◆ Set problem ◆
Render the records below as a Markdown table with a Row column giving each one's sequence number and a Record column giving its line, omitting any blank lines.

◆ Source data ◆
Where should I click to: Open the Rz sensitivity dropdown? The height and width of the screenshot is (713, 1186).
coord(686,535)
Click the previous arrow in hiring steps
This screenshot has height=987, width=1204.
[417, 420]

◆ Completed exercise ◆
| Row | Record |
|---|---|
| 1 | Where should I click to: Open the Rz sensitivity dropdown? The height and width of the screenshot is (713, 1186). |
| 2 | coord(686,535) |
| 3 | Click the previous arrow in hiring steps |
| 4 | This screenshot has height=987, width=1204. |
| 5 | [417, 420] |